Your answer should reproduce every line of the material in which the word "computer" occurs.

Supplied information:

□ □ □ □ □

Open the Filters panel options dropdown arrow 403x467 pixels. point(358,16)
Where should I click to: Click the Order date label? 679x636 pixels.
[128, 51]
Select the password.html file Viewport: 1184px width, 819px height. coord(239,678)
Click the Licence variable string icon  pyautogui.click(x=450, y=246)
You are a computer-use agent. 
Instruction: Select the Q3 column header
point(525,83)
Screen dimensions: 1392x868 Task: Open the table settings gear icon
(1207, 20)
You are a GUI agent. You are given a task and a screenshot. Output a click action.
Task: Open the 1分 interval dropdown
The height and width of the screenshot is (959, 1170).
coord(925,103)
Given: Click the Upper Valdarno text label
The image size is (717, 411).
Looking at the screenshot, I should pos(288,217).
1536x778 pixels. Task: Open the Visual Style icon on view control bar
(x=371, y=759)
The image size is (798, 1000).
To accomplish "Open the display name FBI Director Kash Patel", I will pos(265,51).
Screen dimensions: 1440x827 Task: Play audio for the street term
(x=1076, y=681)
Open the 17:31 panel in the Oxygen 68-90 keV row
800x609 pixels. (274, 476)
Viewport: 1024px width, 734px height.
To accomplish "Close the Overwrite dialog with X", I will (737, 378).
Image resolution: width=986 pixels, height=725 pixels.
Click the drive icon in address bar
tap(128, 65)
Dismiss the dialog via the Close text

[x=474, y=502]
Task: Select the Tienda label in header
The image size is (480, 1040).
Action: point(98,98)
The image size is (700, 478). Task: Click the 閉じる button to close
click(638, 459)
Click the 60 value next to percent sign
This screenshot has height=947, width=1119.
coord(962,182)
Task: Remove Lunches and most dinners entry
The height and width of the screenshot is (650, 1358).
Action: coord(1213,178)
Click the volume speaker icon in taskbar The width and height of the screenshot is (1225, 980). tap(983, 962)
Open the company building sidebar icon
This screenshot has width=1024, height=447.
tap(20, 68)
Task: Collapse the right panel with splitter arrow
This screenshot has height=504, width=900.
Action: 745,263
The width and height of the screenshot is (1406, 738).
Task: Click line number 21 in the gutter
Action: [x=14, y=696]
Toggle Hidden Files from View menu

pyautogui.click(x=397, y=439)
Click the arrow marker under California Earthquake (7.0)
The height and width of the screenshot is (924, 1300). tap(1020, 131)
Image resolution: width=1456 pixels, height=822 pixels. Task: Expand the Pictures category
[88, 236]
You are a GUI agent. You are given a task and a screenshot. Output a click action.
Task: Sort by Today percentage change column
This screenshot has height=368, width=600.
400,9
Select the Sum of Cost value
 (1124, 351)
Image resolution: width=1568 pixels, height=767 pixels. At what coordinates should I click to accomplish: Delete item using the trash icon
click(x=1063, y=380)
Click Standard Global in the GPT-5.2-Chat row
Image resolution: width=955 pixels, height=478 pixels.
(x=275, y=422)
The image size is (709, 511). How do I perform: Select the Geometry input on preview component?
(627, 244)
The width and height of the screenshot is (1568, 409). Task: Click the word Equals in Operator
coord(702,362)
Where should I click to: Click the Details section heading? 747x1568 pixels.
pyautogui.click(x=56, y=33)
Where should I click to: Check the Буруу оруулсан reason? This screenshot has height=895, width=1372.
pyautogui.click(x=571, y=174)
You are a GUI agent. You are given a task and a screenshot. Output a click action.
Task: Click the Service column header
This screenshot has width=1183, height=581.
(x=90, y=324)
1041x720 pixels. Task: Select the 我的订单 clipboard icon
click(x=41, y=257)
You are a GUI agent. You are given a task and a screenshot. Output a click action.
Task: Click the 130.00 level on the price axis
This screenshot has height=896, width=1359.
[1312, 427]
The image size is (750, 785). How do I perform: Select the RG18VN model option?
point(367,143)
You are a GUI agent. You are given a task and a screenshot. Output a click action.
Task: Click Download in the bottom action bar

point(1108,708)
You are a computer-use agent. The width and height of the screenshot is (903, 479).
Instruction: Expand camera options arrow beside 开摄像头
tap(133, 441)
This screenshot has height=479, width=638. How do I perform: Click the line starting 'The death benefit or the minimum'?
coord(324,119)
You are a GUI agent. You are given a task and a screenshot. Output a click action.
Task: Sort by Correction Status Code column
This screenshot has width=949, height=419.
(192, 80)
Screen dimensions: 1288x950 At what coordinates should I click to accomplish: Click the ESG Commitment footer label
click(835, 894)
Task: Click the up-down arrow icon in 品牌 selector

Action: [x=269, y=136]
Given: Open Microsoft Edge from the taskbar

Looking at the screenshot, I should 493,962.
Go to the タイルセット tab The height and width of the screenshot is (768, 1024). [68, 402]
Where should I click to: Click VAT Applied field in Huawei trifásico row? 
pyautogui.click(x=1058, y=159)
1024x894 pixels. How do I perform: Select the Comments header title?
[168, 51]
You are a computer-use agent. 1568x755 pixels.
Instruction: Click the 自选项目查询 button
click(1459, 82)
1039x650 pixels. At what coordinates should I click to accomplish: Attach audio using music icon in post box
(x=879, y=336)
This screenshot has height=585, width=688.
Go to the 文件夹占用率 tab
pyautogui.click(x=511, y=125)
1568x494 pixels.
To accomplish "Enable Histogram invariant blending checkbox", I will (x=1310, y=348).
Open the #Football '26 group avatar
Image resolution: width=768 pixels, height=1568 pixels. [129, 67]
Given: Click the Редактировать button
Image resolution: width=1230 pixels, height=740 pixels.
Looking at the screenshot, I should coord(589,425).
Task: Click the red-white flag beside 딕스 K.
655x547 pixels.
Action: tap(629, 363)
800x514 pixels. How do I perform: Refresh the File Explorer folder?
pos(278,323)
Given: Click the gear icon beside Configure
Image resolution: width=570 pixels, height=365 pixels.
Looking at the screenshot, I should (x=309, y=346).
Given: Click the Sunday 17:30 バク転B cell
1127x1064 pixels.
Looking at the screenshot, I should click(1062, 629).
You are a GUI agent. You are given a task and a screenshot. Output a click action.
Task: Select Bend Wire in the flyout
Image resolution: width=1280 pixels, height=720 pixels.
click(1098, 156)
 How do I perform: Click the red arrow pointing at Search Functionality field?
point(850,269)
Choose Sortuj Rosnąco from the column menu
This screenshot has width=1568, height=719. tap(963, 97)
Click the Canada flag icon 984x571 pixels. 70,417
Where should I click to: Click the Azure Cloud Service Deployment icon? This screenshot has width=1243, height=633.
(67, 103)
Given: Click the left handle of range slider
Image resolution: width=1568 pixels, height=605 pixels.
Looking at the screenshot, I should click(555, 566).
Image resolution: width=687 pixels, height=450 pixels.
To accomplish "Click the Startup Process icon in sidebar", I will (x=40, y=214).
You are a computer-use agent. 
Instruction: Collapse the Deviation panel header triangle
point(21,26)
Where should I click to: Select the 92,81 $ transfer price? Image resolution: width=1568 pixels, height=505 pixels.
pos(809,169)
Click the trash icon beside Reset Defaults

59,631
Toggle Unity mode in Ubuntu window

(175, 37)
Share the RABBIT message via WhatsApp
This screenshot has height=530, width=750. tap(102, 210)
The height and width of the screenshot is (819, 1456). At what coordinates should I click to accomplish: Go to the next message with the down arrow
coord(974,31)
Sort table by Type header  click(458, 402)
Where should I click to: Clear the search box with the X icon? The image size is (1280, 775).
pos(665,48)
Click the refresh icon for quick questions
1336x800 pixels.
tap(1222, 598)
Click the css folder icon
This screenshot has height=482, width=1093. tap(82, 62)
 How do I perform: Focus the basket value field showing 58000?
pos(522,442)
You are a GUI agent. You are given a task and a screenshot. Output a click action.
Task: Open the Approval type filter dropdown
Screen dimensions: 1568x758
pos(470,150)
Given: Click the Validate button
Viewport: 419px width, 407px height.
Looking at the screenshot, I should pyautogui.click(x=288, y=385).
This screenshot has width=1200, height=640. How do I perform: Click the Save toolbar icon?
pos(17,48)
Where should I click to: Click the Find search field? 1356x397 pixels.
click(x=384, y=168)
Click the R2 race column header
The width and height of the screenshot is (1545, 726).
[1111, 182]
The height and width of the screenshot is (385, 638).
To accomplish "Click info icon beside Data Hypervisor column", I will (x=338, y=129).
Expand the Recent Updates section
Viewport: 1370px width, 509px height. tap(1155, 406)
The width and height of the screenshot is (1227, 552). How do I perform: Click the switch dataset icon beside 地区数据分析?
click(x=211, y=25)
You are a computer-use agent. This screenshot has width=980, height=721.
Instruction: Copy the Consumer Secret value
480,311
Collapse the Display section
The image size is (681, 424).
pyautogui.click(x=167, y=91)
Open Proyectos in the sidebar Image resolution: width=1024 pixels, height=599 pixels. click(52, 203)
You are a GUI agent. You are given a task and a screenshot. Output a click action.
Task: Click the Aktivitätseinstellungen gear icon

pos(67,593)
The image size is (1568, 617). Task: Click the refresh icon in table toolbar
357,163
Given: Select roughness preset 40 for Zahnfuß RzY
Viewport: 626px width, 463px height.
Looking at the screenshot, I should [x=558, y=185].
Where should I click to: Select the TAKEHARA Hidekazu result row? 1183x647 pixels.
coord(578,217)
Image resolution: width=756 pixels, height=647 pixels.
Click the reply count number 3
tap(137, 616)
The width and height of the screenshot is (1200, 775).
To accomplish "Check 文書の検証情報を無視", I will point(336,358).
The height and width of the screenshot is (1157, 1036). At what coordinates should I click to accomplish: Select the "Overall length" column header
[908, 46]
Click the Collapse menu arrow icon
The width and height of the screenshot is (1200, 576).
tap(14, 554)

□ □ □ □ □

Response box:
You are a computer-use agent. 
You are a computer-use agent. The width and height of the screenshot is (903, 479).
You are a computer-use agent. 1568x755 pixels.
You are a computer-use agent. 
You are a computer-use agent. This screenshot has width=980, height=721.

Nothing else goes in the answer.